§ EXERCISE 1: From the text on the central bank workshop, return the stretch from "Renowned representatives from" through "at BASF SE." word for word.
§ EXERCISE 2: In the text on the central bank workshop, recast the paragraph beginning "Renowned representatives from academia" as a short bulleted list that keeps its main facts.

*** PASSAGE TO READ ***

ZEW Workshop on the Changing Objectives of Central Banks
Over the past two decades, the European Central Bank (ECB) has taken on a growing number of tasks. From banking supervision to green financing, the thematic scope of the ECB has extended beyond the classical objective of price stability. Is the ECB currently experiencing an excess of tasks, or is this an appropriate response to the economic challenges of our time? ZEW Mannheim organised a full-day workshop on 31 May 2022 with the support of the Strube Stiftung to debate these questions.
Renowned representatives from academia, journalism, politics and (central) banking discussed the changing goals of central banks in four panels. The event was opened by Jürgen Strube from the Strube Stiftung. He emphasised the importance of a stable monetary policy for people’s lives and the economy. He recounted his own formative experiences during the hyperinflationary phase in Brazil during his time at BASF SE.

*** DATA EXCERPTS ***

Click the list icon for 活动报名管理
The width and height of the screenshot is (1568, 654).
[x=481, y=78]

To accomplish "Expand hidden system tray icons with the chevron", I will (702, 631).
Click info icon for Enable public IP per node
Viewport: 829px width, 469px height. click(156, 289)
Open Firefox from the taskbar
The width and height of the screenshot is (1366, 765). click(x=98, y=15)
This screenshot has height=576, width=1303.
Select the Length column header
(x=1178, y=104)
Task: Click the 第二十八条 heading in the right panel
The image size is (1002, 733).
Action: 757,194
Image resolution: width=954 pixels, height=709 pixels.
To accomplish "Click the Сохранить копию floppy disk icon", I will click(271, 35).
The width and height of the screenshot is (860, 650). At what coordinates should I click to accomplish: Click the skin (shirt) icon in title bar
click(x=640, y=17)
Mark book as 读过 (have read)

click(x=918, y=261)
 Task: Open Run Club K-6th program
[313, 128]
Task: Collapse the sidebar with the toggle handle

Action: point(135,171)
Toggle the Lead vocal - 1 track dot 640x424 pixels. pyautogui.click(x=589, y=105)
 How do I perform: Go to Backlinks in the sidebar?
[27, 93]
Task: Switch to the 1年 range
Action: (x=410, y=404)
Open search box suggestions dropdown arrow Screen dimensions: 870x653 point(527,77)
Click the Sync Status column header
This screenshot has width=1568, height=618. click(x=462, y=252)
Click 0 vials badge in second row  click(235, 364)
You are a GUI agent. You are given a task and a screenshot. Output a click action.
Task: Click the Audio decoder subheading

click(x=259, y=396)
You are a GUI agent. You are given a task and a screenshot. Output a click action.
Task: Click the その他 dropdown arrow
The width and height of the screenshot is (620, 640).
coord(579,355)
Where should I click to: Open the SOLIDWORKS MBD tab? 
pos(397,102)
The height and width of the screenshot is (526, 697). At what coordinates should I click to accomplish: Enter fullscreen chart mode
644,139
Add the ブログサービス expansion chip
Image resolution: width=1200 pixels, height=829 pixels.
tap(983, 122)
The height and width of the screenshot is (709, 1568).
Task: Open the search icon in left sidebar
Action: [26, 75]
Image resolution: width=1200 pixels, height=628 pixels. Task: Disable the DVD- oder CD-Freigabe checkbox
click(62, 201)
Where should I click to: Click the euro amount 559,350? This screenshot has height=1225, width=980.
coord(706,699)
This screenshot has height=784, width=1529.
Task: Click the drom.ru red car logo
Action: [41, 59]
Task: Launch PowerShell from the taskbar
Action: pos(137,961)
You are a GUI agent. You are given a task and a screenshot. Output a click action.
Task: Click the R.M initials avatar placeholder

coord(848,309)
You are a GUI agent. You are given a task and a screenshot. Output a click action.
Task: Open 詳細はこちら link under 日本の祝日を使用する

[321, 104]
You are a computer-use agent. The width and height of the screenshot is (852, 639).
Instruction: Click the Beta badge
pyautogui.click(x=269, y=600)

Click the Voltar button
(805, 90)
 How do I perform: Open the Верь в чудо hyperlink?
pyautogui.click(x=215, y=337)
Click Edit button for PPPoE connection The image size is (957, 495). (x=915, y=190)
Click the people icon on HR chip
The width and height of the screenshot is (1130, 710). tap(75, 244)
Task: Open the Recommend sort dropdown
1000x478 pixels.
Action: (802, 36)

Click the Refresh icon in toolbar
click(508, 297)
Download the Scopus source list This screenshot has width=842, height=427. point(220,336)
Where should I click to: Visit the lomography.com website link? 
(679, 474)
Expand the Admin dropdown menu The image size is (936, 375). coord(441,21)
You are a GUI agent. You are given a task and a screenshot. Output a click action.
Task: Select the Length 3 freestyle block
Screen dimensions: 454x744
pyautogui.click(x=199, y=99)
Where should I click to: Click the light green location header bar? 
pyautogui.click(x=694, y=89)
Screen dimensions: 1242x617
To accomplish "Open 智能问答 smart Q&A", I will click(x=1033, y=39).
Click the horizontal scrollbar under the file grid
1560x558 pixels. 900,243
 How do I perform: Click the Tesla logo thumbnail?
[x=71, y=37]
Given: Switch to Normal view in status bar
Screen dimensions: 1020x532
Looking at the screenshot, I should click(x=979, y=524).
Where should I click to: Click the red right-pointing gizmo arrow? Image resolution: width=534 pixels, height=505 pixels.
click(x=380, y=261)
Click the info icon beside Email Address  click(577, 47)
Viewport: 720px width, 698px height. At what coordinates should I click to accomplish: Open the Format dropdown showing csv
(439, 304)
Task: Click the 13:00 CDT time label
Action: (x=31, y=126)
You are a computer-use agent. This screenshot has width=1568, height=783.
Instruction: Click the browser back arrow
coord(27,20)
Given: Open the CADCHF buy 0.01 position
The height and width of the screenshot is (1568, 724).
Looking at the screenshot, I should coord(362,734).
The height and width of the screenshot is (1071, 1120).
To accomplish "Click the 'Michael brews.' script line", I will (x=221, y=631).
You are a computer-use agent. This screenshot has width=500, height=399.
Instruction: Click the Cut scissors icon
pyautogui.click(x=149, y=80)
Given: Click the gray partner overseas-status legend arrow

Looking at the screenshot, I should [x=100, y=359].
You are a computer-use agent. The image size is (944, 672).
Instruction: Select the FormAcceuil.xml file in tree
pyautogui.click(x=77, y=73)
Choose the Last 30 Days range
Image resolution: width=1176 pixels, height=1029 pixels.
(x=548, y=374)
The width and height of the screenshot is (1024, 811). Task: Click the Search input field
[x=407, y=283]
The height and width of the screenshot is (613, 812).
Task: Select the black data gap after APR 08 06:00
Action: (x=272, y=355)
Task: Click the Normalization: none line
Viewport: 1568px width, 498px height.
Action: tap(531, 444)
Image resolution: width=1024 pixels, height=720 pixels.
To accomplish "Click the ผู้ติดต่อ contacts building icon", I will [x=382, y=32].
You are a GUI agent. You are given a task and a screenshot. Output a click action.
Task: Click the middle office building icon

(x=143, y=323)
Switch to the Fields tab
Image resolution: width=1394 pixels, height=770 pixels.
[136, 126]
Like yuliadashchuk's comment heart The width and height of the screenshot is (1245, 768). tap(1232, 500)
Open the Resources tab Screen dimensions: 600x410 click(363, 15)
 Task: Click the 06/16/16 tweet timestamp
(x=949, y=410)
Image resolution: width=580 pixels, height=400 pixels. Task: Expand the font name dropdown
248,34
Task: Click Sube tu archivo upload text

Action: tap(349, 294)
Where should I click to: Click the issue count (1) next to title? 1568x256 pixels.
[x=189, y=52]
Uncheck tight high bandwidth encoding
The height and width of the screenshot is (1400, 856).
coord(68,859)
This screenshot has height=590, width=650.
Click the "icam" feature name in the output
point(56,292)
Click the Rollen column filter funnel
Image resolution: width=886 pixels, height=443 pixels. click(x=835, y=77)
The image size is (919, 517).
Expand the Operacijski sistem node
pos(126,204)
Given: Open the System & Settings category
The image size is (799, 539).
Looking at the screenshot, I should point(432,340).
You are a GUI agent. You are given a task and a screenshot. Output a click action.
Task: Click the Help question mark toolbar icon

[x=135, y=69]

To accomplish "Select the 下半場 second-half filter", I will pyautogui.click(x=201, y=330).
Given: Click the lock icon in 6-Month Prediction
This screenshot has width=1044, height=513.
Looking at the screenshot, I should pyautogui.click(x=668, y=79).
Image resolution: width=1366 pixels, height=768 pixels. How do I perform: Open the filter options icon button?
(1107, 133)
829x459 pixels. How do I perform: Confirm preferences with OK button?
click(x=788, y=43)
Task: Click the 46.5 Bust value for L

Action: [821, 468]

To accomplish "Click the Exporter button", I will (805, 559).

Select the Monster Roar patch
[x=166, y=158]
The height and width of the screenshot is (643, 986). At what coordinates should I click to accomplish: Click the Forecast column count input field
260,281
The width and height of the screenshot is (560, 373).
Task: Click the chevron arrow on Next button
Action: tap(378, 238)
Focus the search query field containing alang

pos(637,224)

***

§ EXERCISE RESULT 1:
Renowned representatives from academia, journalism, politics and (central) banking discussed the changing goals of central banks in four panels. The event was opened by Jürgen Strube from the Strube Stiftung. He emphasised the importance of a stable monetary policy for people’s lives and the economy. He recounted his own formative experiences during the hyperinflationary phase in Brazil during his time at BASF SE.

§ EXERCISE RESULT 2:
- Representatives from academia, journalism, politics and (central) banking discussed the changing goals of central banks in four panels.
- Jürgen Strube of the Strube Stiftung opened the event.
- He stressed how important a stable monetary policy is for people's lives and the economy.
- He described his formative experiences of hyperinflation in Brazil while at BASF SE.